Professores, pais de alunos, sindicatos e parlamentares realizaram um protesto em São Paulo no sábado (18) para manifestar-se contra a utilização de uma escola infantil municipal como cenário para a gravação de um filme. A produção, a cargo da empresa Brasil Paralelo, é alvo de críticas por supostamente difamar a educação pública e o trabalho do educador Paulo Freire, reconhecido como patrono da Educação Brasileira.
A manifestação, que tomou a forma de uma aula pública, ocorreu na Praça Roosevelt, situada em frente à Escola Municipal de Educação Infantil (Emei) Patrícia Galvão (Pagu). Foi nesta unidade de ensino que a produtora gravou cenas para o filme intitulado Pedagogia do Abandono, que ainda não foi lançado.
A Brasil Paralelo é conhecida por desenvolver conteúdo voltado para a extrema-direita. Parte de seus colaboradores já enfrentou processos judiciais relacionados à produção de outro filme, A Investigação Paralela: o Caso Maria da Penha. A Justiça do Ceará acatou uma denúncia do Ministério Público estadual e tornou dois colaboradores da produtora réus, sob suspeita de envolvimento em uma campanha de ódio direcionada a Maria da Penha, figura emblemática na defesa contra a violência doméstica.
“A gente está aqui para dizer que Paulo Freire está presente. Ele está presente nas nossas escolas, nos nossos pensamentos, nos nossos estudos, e não só na EMEI Patrícia Galvão. Ele está presente na cidade toda, no Brasil a fora e fora do Brasil inclusive”
A declaração foi da diretora da Emei Patrícia Galvão, Sandra Regina Bouças. Embora não tenha concedido entrevista à imprensa, Bouças publicou uma carta em suas redes sociais onde expressou questionamentos sobre a produção que utilizou as instalações internas da escola. As gravações haviam sido previamente autorizadas pela prefeitura de São Paulo.
Na carta, a diretora afirmou ter identificado que o projeto tinha como objetivo “destruir a educação pública, bem como a imagem de Paulo Freire com identificações muito equivocadas”. Ela também ponderou se a iniciativa não representaria “uma tentativa de contribuir com as ideias de que a terceirização/privatização da Educação Infantil seria a solução para uma educação de qualidade?”.

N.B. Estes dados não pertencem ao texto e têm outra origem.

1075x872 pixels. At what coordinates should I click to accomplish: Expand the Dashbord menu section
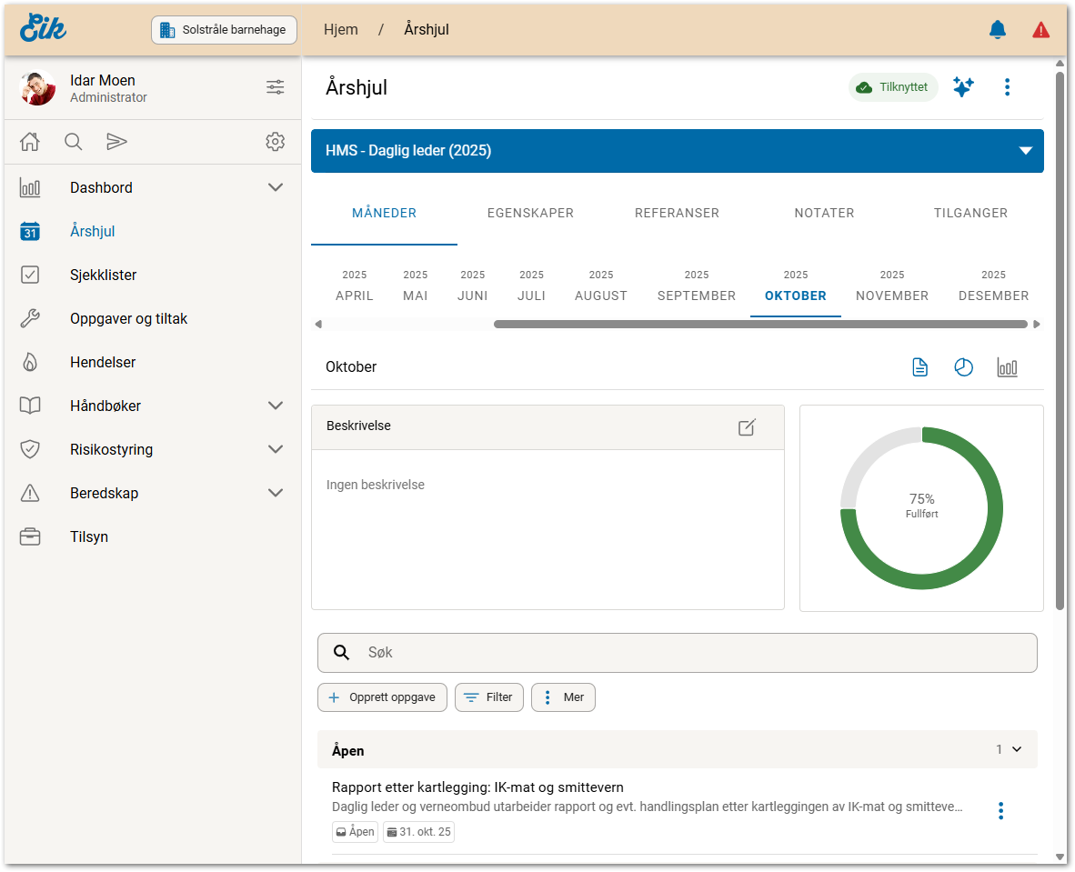click(276, 187)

Sandra Regina Bouças relatou ainda que a informação de que a Brasil Paralelo seria a produtora responsável chegou a ela somente na véspera das filmagens. Segundo a diretora, “na noite anterior à data marcada para a agravação, fomos surpreendidas por um termo de anuência em nome da Brasil Paralelo". Ela acrescentou que a empresa "era a produtora responsável por vídeos de caráter marcadamente ideológico, em que diversas produções têm por objetivo descaracterizar e objetificar o ensino público pejorativamente”.

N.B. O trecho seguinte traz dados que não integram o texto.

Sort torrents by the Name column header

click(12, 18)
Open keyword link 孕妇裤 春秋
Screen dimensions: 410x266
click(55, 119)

Denise Carreira, professora da Faculdade de Educação da USP (FEUSP) e educadora popular, ressaltou que a produção em questão busca enfraquecer políticas públicas de caráter social, racial e as pautas de gênero.
““Precisamos estar atentas contra esse absurdo. E defender a escola democrática, a escola que promova uma educação transformadora baseada no pensamento, na trajetória, na ação de Paulo Freire”
Complementando as críticas, Eduarda Lins, mãe de uma das alunas da Emei, elogiou os funcionários da instituição e reprovou a atuação da produtora e da administração municipal. “Quando a gente descobre que a nossa prefeitura está disponibilizando um espaço público para uma empresa privada com fins, no mínimo, obscuros, que inclusive está sendo investigada pelo MP, dói no nosso coração”, declarou Lins.
A Spcine informou que o pedido para as gravações foi recebido e, após a análise técnica conduzida pela SP Film Commission, órgão encarregado de processar e encaminhar as solicitações de filmagem, a autorização foi concedida. O procedimento, segundo a Spcine, é padrão e idêntico ao adotado para as outras 253 solicitações recebidas pelo município para essa finalidade ao longo de 2026. Somente no ano anterior, mais de mil gravações foram autorizadas.
A Spcine também enfatizou que a verificação de aspectos legais, como a permissão para uso de imagem e a participação de menores, é de responsabilidade exclusiva dos produtores do filme. A Agência Brasil tentou contato com a produtora Brasil Paralelo para obter um posicionamento, mas não obteve resposta até o momento da publicação.